Great World, formerly known as Great World City, is a mixed-used development consisting of a 6-storey shopping mall, two 18-storey office towers and a 35-storey serviced apartment tower in the Central Area of Singapore. Located between Kim Seng and Zion Roads, near River Valley Road and Kim Seng Promenade, it was built on the former site of Great World Amusement Park.

The East Office Tower of Great World houses the Embassy of Kazakhstan on the 9th floor of the building.

==History==
Great World City was completed in October 1997 as a redevelopment of the former Great World Amusement Park.
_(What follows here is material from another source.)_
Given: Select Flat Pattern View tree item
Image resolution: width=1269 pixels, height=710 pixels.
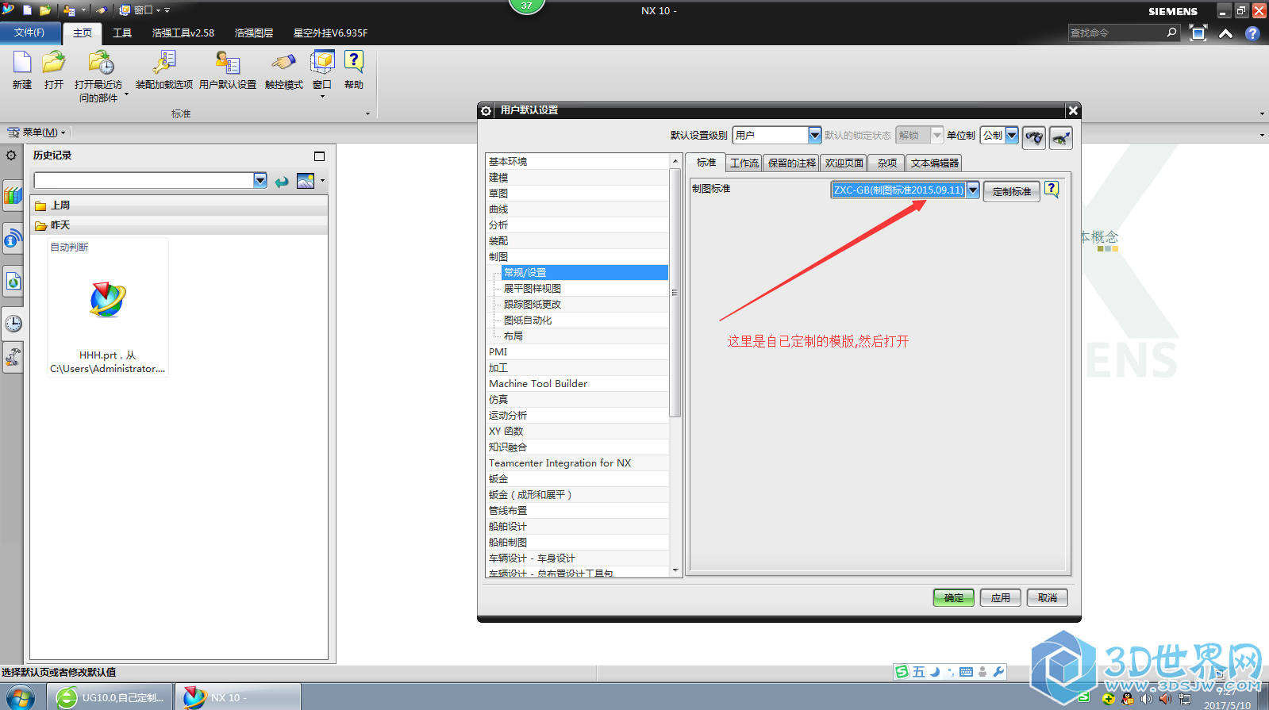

When it first opened, it had an OG department store (closed in 2003), a Golden Village cinema, a Food Junction food court, a Cold Storage supermarket and more than 130 specialty shops. The Golden Village cinema was the first to include a short-lived IMAX hall and Singapore's first premium cinema concept, Gold Class.

===Renovation===
In 2018, the mall underwent its first major renovation works in preparation for the opening of Great World MRT station and new developments in the vicinity, which were completed and officially reopened in late 2020. The renovation works include reconfiguring the interior layout, such as having "dual level retail pods" in one of its atriums, and widening the walkways to improve accessibility.

Food Junction was relocated to Level 3, taking up a portion of Amazonia's former space. Amazonia, an indoor playground for kids, also revamped during this period and reopened in Dec 2019. Japanese supermarket chain Meidi-Ya opened in Basement 2, to complement the existing Cold Storage supermarket in 2019. The mall remained open throughout the renovation works. Rubi Shoes opened in April 2019 at Great World and was closed down in November 2021 due to poor sales, being replaced by Cotton On Body temporarily and Bath & Body Works.

Great World MRT station opened on 13 November 2022, giving the mall close access to an MRT station.